WORK INSTRUCTIONS
Extract the data exactly, missing nothing.

Data entries:
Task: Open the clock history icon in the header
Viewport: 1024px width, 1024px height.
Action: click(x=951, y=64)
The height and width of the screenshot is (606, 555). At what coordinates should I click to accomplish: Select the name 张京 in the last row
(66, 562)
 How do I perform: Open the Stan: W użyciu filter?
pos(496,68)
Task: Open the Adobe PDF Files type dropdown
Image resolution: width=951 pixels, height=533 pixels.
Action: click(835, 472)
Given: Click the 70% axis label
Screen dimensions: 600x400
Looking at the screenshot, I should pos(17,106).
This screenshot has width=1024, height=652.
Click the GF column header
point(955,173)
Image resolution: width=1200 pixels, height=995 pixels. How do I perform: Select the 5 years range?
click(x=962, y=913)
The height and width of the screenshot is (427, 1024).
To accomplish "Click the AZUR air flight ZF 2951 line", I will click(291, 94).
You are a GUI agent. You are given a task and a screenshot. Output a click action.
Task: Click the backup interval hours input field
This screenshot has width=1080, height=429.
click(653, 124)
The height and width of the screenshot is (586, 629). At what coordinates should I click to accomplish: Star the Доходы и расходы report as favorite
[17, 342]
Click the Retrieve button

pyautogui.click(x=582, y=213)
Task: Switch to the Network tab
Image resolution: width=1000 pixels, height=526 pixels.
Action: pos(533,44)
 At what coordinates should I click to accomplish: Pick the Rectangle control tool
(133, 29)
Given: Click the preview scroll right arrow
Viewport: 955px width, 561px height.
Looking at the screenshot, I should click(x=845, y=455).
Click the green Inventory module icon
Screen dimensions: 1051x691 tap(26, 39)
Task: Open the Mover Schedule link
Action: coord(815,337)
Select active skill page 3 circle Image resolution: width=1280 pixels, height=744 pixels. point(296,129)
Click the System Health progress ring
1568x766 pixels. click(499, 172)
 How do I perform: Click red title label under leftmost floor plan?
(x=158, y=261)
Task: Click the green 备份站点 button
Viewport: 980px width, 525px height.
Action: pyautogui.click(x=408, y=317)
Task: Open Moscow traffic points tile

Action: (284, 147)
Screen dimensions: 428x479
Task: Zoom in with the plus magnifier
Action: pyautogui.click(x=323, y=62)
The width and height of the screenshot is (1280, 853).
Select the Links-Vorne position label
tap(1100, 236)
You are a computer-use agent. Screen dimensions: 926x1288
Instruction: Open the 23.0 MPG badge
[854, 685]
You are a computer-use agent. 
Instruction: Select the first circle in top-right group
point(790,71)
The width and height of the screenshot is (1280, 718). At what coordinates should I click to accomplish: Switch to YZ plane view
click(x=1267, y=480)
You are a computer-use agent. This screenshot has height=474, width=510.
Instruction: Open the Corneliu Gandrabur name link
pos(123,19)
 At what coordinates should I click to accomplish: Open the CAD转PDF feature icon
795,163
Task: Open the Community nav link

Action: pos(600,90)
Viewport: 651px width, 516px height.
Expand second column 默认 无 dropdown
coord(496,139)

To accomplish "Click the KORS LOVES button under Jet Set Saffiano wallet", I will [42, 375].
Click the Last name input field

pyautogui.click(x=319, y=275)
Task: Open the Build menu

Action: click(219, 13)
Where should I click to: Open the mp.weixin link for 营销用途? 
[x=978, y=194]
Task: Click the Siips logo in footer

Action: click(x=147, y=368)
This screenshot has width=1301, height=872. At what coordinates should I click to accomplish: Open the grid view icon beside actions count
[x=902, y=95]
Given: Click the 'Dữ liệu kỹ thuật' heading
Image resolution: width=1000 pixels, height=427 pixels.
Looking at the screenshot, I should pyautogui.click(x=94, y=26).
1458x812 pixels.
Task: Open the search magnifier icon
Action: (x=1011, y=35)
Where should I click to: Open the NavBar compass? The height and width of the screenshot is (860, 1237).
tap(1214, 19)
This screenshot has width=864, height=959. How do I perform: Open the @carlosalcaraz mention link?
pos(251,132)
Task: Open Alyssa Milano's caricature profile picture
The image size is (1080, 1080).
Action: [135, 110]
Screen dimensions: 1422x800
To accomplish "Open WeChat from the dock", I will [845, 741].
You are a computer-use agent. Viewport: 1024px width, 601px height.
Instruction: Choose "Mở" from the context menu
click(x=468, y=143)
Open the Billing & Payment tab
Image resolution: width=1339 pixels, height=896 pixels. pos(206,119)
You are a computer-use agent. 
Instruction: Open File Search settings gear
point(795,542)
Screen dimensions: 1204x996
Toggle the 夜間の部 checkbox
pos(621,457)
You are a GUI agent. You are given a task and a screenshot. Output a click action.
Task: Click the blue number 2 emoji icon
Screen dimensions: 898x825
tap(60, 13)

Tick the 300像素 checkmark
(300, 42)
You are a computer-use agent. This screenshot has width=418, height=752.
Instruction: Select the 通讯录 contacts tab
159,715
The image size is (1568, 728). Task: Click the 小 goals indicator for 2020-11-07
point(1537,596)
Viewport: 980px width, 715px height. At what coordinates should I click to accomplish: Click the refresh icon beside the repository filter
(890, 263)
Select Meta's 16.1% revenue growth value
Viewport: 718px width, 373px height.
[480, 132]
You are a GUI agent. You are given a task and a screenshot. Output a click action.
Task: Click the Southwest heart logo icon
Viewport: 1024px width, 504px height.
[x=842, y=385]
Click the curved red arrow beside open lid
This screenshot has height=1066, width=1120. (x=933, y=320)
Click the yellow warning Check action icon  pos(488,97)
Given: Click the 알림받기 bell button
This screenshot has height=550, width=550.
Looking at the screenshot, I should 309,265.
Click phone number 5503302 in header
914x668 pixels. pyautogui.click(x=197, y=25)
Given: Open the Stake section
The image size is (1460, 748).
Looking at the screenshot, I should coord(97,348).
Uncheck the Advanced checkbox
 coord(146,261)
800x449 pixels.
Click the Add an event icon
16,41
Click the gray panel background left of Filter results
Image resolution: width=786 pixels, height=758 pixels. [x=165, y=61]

YOUR RESPONSE
Task: Open the clock history icon in the header
Viewport: 1024px width, 1024px height.
Action: click(x=951, y=64)
The height and width of the screenshot is (606, 555). At what coordinates should I click to accomplish: Select the name 张京 in the last row
(66, 562)
 How do I perform: Open the Stan: W użyciu filter?
pos(496,68)
Task: Open the Adobe PDF Files type dropdown
Image resolution: width=951 pixels, height=533 pixels.
Action: click(835, 472)
Given: Click the 70% axis label
Screen dimensions: 600x400
Looking at the screenshot, I should pos(17,106).
This screenshot has width=1024, height=652.
Click the GF column header
point(955,173)
Image resolution: width=1200 pixels, height=995 pixels. How do I perform: Select the 5 years range?
click(x=962, y=913)
The height and width of the screenshot is (427, 1024).
To accomplish "Click the AZUR air flight ZF 2951 line", I will click(291, 94).
You are a GUI agent. You are given a task and a screenshot. Output a click action.
Task: Click the backup interval hours input field
This screenshot has width=1080, height=429.
click(653, 124)
The height and width of the screenshot is (586, 629). At what coordinates should I click to accomplish: Star the Доходы и расходы report as favorite
[17, 342]
Click the Retrieve button

pyautogui.click(x=582, y=213)
Task: Switch to the Network tab
Image resolution: width=1000 pixels, height=526 pixels.
Action: pos(533,44)
 At what coordinates should I click to accomplish: Pick the Rectangle control tool
(133, 29)
Given: Click the preview scroll right arrow
Viewport: 955px width, 561px height.
Looking at the screenshot, I should click(x=845, y=455).
Click the green Inventory module icon
Screen dimensions: 1051x691 tap(26, 39)
Task: Open the Mover Schedule link
Action: coord(815,337)
Select active skill page 3 circle Image resolution: width=1280 pixels, height=744 pixels. point(296,129)
Click the System Health progress ring
1568x766 pixels. click(499, 172)
 How do I perform: Click red title label under leftmost floor plan?
(x=158, y=261)
Task: Click the green 备份站点 button
Viewport: 980px width, 525px height.
Action: pyautogui.click(x=408, y=317)
Task: Open Moscow traffic points tile

Action: (284, 147)
Screen dimensions: 428x479
Task: Zoom in with the plus magnifier
Action: pyautogui.click(x=323, y=62)
The width and height of the screenshot is (1280, 853).
Select the Links-Vorne position label
tap(1100, 236)
You are a computer-use agent. Screen dimensions: 926x1288
Instruction: Open the 23.0 MPG badge
[854, 685]
You are a computer-use agent. 
Instruction: Select the first circle in top-right group
point(790,71)
The width and height of the screenshot is (1280, 718). At what coordinates should I click to accomplish: Switch to YZ plane view
click(x=1267, y=480)
You are a computer-use agent. This screenshot has height=474, width=510.
Instruction: Open the Corneliu Gandrabur name link
pos(123,19)
 At what coordinates should I click to accomplish: Open the CAD转PDF feature icon
795,163
Task: Open the Community nav link

Action: pos(600,90)
Viewport: 651px width, 516px height.
Expand second column 默认 无 dropdown
coord(496,139)

To accomplish "Click the KORS LOVES button under Jet Set Saffiano wallet", I will [42, 375].
Click the Last name input field

pyautogui.click(x=319, y=275)
Task: Open the Build menu

Action: click(219, 13)
Where should I click to: Open the mp.weixin link for 营销用途? 
[x=978, y=194]
Task: Click the Siips logo in footer

Action: click(x=147, y=368)
This screenshot has width=1301, height=872. At what coordinates should I click to accomplish: Open the grid view icon beside actions count
[x=902, y=95]
Given: Click the 'Dữ liệu kỹ thuật' heading
Image resolution: width=1000 pixels, height=427 pixels.
Looking at the screenshot, I should pyautogui.click(x=94, y=26).
1458x812 pixels.
Task: Open the search magnifier icon
Action: (x=1011, y=35)
Where should I click to: Open the NavBar compass? The height and width of the screenshot is (860, 1237).
tap(1214, 19)
This screenshot has width=864, height=959. How do I perform: Open the @carlosalcaraz mention link?
pos(251,132)
Task: Open Alyssa Milano's caricature profile picture
The image size is (1080, 1080).
Action: [135, 110]
Screen dimensions: 1422x800
To accomplish "Open WeChat from the dock", I will [845, 741].
You are a computer-use agent. Viewport: 1024px width, 601px height.
Instruction: Choose "Mở" from the context menu
click(x=468, y=143)
Open the Billing & Payment tab
Image resolution: width=1339 pixels, height=896 pixels. pos(206,119)
You are a computer-use agent. 
Instruction: Open File Search settings gear
point(795,542)
Screen dimensions: 1204x996
Toggle the 夜間の部 checkbox
pos(621,457)
You are a GUI agent. You are given a task and a screenshot. Output a click action.
Task: Click the blue number 2 emoji icon
Screen dimensions: 898x825
tap(60, 13)

Tick the 300像素 checkmark
(300, 42)
You are a computer-use agent. This screenshot has width=418, height=752.
Instruction: Select the 通讯录 contacts tab
159,715
The image size is (1568, 728). Task: Click the 小 goals indicator for 2020-11-07
point(1537,596)
Viewport: 980px width, 715px height. At what coordinates should I click to accomplish: Click the refresh icon beside the repository filter
(890, 263)
Select Meta's 16.1% revenue growth value
Viewport: 718px width, 373px height.
[480, 132]
You are a GUI agent. You are given a task and a screenshot. Output a click action.
Task: Click the Southwest heart logo icon
Viewport: 1024px width, 504px height.
[x=842, y=385]
Click the curved red arrow beside open lid
This screenshot has height=1066, width=1120. (x=933, y=320)
Click the yellow warning Check action icon  pos(488,97)
Given: Click the 알림받기 bell button
This screenshot has height=550, width=550.
Looking at the screenshot, I should 309,265.
Click phone number 5503302 in header
914x668 pixels. pyautogui.click(x=197, y=25)
Given: Open the Stake section
The image size is (1460, 748).
Looking at the screenshot, I should coord(97,348).
Uncheck the Advanced checkbox
 coord(146,261)
800x449 pixels.
Click the Add an event icon
16,41
Click the gray panel background left of Filter results
Image resolution: width=786 pixels, height=758 pixels. [x=165, y=61]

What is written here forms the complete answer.